Gene Therapy Company
Project Goal
Our client is a clinical-stage gene therapy company focused on developing potentially curative treatments for patients living with serious diseases.
They currently have a number of programs in clinical development including four ocular indications, a salivary gland condition, and a Parkinson’s disease program.
Their state-of-the-art UK manufacturing facility was designed to meet global regulatory requirements, including the current good manufacturing practices (cGMP) required by the Medicines and Healthcare products Regulatory Agency (MHRA) in the UK and the U.S. Food and Drug Administration (FDA). And 150,000 square foot GMP manufacturing hub in Europe, provides a flexible, scalable facility increasing capacity for clinical through commercial supply.
Skills & Results
Bulb laboratories have delivered a number of projects for this valued client in the UK.
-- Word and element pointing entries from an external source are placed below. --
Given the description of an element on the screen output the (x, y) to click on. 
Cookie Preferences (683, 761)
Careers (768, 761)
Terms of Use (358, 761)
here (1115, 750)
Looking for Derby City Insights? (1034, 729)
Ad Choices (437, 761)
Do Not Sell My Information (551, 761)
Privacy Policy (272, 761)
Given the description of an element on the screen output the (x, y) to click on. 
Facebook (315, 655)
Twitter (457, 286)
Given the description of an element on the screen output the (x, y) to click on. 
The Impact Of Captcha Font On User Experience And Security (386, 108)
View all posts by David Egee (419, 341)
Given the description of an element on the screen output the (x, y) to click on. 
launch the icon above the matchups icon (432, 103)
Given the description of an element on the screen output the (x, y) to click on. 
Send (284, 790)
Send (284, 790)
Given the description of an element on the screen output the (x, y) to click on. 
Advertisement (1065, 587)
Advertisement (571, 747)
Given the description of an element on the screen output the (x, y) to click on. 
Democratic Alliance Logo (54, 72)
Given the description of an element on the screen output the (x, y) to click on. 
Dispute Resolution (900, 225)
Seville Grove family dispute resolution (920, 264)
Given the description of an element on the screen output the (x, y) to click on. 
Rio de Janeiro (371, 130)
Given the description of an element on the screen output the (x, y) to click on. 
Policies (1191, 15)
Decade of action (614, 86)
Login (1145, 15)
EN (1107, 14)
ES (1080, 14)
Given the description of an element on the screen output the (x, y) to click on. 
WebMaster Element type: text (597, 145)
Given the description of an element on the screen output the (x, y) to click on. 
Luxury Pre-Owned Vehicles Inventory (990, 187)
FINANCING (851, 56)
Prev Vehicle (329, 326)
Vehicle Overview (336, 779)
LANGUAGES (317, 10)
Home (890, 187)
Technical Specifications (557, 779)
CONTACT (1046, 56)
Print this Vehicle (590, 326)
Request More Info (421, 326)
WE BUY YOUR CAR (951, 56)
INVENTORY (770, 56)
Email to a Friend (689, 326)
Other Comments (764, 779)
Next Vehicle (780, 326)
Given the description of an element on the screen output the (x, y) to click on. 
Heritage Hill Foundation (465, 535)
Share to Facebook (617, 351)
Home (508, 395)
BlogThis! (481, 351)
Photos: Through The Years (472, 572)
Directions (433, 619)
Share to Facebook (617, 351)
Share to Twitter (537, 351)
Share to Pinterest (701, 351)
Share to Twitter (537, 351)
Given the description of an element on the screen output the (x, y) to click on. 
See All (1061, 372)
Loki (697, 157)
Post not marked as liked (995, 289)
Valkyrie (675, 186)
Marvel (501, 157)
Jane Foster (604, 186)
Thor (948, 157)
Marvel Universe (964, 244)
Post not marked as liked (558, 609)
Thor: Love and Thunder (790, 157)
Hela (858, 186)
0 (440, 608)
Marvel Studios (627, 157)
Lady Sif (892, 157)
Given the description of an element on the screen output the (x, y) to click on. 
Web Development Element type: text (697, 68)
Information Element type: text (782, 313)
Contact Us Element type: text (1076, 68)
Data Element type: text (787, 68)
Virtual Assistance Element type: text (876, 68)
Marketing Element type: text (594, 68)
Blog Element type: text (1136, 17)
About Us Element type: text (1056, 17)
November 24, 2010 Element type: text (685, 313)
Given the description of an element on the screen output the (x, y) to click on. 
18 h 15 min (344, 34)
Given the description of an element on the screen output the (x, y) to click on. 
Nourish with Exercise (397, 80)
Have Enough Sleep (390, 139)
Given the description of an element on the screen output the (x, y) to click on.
To support their newly built commercial supply cGMP Manufacturing facility in Europe, they needed quality control (QC) laboratories. Due to our previous experience and exceptional relationship working with the project team, Bulb was invited to deliver the project.
QC suite involved a number of independent labs for various quality control areas such as cell culture, protein and DNA analysis.
Works included creation of these laboratories with installation of a ducted fume cupboard, laboratory benching, storage, and transfer hatches between different labs.
The project presented an excellent opportunity for the Bulb team to work and comply within the international regulations.